As per previous discussions I'm going to set up an ssh reverse tunnel from my eeePC on the boat to my server at home. I will use autossh to run the ssh command on the eeepC so that it will get restarted if it dies for any reason.
The ssh command run on the eeePC on the boat will be something like:-
ssh -R 54321:localhost:22 user@my.home.server
this then allows me to do the following to make an ssh connection from the home server to the eeePC on the boat:-
ssh -p 54321 localhost
So far, so good, that works fine (I've checked it out with a netbook at home).
However I'd like to make it as secure as possible, the 'hole' I would like to plug is that I have generated an ssh key without a passphrase on the boat eeePC (which is copied to the 'user' login on the home server) so that the 'ssh -R ....' command runs without requiring any passphrase or password. (I can't use an agent really, it needs to be able to work completely unattended from power up)

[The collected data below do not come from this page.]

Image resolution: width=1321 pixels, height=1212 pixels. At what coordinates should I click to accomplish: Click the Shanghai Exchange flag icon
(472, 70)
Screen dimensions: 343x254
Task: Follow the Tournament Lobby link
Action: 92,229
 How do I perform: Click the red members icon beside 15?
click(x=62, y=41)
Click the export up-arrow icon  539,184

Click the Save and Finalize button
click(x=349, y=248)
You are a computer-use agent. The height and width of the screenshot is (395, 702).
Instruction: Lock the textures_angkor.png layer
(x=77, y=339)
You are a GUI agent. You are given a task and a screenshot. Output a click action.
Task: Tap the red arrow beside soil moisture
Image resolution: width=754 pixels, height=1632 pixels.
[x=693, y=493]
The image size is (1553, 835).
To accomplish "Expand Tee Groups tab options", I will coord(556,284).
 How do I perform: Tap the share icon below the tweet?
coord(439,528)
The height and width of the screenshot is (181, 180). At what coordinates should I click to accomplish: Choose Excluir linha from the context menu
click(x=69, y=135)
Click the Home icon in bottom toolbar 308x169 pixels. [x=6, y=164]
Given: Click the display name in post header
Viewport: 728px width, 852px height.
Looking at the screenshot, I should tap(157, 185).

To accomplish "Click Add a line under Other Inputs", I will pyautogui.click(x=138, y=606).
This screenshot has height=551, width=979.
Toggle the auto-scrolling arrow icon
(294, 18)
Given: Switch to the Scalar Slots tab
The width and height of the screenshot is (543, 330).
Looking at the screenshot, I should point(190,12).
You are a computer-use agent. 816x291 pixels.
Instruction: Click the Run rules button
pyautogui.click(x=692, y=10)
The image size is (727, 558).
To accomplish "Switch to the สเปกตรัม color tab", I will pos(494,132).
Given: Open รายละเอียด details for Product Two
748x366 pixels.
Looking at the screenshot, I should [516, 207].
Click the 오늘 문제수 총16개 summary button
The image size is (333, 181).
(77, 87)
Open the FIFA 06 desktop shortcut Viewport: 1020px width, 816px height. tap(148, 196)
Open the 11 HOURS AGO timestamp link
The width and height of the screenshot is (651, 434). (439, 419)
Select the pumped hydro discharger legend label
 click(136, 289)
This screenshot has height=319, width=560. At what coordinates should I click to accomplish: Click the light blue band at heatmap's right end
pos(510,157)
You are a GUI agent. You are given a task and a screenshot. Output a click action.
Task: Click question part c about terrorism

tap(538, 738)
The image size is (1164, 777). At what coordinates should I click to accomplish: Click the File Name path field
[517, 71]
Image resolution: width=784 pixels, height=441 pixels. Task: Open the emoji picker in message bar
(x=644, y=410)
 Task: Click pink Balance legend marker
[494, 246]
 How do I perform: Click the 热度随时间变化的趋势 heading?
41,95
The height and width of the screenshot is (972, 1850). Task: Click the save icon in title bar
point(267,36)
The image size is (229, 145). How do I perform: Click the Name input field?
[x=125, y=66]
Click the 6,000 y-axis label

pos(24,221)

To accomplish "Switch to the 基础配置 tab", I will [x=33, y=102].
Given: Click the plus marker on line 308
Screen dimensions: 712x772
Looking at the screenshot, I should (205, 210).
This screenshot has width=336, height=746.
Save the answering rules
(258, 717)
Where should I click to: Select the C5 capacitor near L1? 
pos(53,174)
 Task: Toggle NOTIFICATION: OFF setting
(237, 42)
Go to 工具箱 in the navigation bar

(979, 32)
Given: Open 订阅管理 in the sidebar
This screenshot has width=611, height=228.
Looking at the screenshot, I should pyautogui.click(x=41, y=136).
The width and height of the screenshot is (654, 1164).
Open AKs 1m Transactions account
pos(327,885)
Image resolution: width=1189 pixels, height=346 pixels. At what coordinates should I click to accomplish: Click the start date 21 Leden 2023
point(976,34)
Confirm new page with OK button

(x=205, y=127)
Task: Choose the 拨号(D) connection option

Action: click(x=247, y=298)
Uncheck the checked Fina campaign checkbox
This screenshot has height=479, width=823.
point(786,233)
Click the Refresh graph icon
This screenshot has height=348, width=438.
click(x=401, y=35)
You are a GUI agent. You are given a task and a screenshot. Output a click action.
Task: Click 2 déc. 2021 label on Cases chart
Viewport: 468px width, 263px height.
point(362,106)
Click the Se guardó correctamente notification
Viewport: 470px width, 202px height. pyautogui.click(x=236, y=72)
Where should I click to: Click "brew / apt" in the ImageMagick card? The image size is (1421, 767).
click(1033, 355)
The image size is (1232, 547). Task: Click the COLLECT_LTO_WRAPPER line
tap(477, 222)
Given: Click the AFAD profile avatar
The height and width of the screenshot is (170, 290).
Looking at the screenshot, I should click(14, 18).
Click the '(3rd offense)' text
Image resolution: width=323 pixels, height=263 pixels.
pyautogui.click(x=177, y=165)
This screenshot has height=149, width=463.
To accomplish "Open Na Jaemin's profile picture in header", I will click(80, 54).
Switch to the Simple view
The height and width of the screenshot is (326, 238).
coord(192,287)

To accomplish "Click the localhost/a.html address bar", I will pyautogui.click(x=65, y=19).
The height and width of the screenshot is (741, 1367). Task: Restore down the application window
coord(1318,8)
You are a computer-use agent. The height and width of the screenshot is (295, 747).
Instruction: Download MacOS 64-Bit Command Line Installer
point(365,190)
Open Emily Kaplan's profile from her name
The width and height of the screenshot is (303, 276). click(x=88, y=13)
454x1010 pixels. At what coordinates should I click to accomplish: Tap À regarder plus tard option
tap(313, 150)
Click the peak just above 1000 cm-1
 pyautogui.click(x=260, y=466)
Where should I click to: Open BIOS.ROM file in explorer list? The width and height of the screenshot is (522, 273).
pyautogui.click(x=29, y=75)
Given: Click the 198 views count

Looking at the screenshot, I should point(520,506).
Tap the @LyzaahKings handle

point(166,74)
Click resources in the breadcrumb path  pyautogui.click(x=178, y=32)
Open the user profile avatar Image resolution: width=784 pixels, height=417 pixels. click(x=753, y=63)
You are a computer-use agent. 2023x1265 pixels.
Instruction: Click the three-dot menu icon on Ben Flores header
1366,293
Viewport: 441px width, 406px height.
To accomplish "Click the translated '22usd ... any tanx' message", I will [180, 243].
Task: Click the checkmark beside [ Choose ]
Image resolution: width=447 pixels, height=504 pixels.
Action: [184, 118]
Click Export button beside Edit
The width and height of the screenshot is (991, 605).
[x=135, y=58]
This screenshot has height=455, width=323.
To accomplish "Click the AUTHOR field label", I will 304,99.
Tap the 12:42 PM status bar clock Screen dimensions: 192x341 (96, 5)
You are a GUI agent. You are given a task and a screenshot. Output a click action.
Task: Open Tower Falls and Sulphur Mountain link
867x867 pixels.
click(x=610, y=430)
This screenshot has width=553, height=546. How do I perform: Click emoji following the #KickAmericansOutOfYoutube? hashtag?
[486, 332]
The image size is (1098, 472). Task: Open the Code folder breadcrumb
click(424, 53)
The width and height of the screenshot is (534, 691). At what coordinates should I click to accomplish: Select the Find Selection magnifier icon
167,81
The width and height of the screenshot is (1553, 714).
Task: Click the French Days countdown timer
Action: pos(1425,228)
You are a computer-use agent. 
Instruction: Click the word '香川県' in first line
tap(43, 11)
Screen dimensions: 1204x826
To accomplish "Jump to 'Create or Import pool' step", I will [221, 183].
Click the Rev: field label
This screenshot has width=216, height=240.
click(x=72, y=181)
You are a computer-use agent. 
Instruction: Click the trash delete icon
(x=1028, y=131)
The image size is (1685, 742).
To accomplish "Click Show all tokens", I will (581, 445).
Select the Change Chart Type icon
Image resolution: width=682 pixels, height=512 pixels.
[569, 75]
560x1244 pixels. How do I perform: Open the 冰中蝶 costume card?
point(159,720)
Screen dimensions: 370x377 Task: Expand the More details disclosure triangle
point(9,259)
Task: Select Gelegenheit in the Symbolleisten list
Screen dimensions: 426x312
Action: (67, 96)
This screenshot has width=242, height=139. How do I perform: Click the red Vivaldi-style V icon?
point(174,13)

The 'user' login is dedicated to the ssh connection so doesn't belong to a real person and doesn't own any files, it would allow passwordless access to a shell though at the moment. Is there any way of allowing ssh to connect still but to prevent it from actually doing anything at all? There's no need for 'user' to be able to do anything and if it can be set up so there's no shell or anything the passwordless login doesn't offer an intruder anything useful really.